Está la naturaleza y luego está la naturaleza en la que creen los críticos literarios, que rara vez suelen entender cómo funciona una selva de palabras, no digamos ya una selva. La naturaleza no es un tema de  La vorágine. Tampoco un personaje, como se ha dicho tantas veces. La naturaleza es la fábrica que trabaja las veinticuatro horas, no está ni afuera ni adentro y para poder orientarse toca caminar con las patas volteadas para atrás, la naturaleza es una mala traducción de algo que tal vez nunca hemos podido nombrar, algo que en todo caso se parece a una vorágine, a un nudo hecho de nudos concéntricos, un remolino de artificios vivientes deseosos de descomponerse unos en otros, para otros, con otros, y este baile de carne imaginada ha adoptado, quizá solo temporalmente, la forma de un teatro de mercancías. Hay quien mira hacia el mato y puede ver las letras en las que ha sido escrita la trama.
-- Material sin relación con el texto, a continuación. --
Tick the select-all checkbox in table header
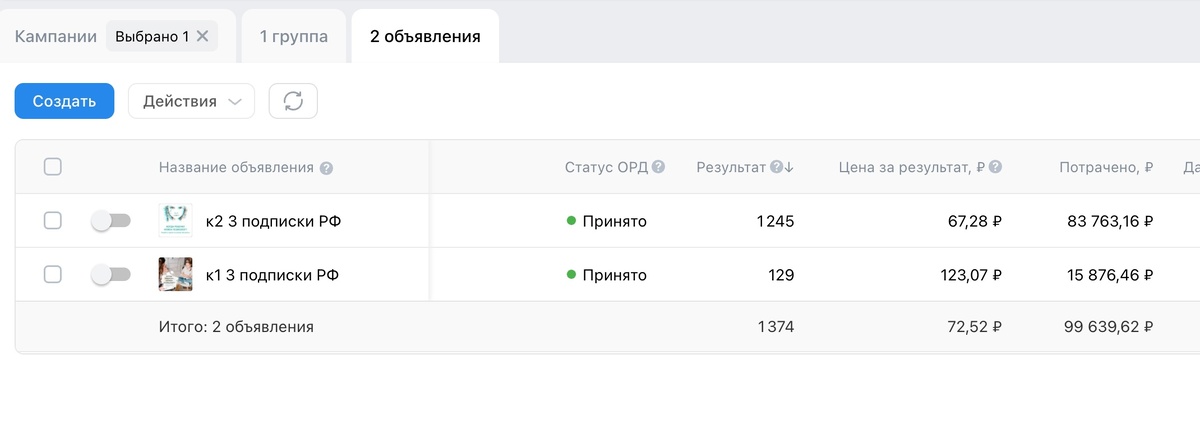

Audazmente fijó en mí los ojos sobornadores. Halló las calaveras y algunos fémures. La secreta voz de las cosas llenó su alma.
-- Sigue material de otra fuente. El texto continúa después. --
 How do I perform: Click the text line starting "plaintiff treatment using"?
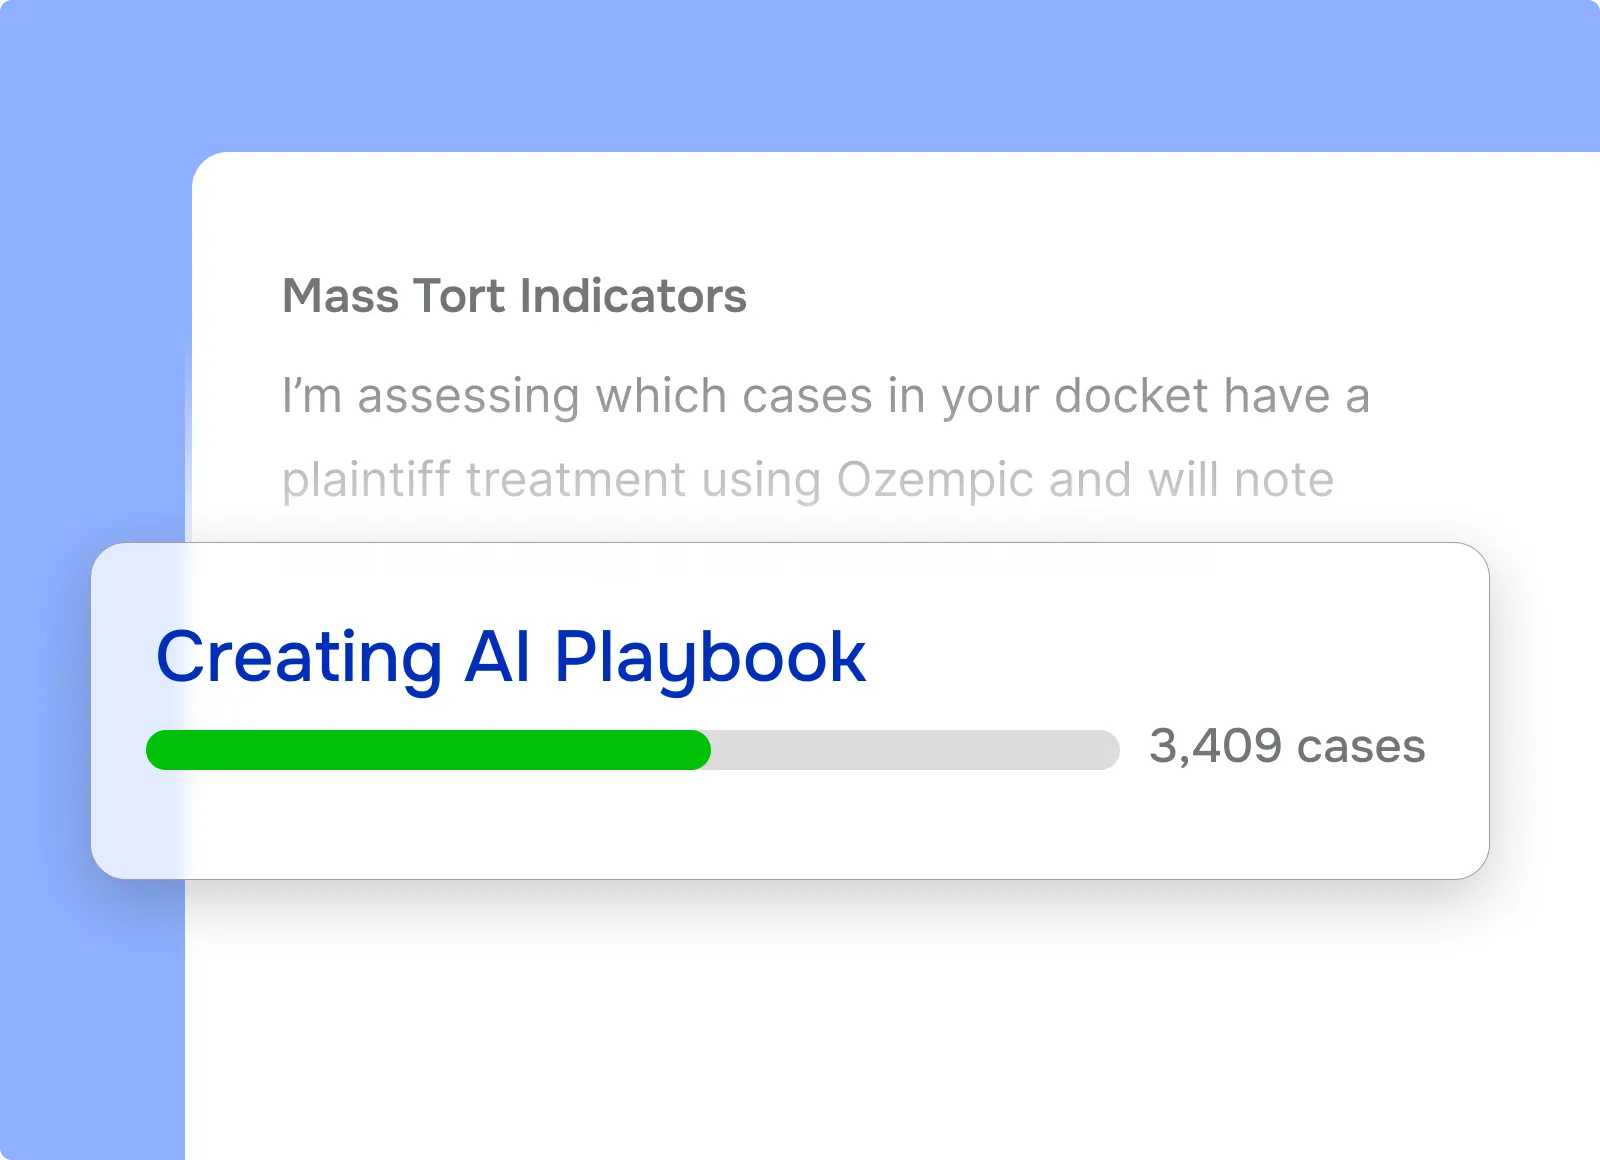[x=807, y=480]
ATROCIDADES EN EL PUTUMAYO: SÚBDITOS BRITÁNICOS ASESINADOS Y DEVORADOS Londres, 19 de noviembre

Mr. Grindle, secretario del West Indian Department of the Colonial Office, al presentar evidencia en la indagatoria sobre el Putumayo, afirmó que algunos emigrantes de Barbados fueron atacados con armas de fuego por parte de indios y españoles y, en algunos casos, sus cuerpos fueron devorados. Un fugitivo declaró que muchos trabajadores que rehúsan cumplir órdenes son golpeados de manera brutal.

[Nota publicada en el diario The Mercury, Tasmania, 20 de noviembre de 1912]

 

Nota: Todas las citas en cursiva provienen de La vorágine, de José Eustasio Rivera.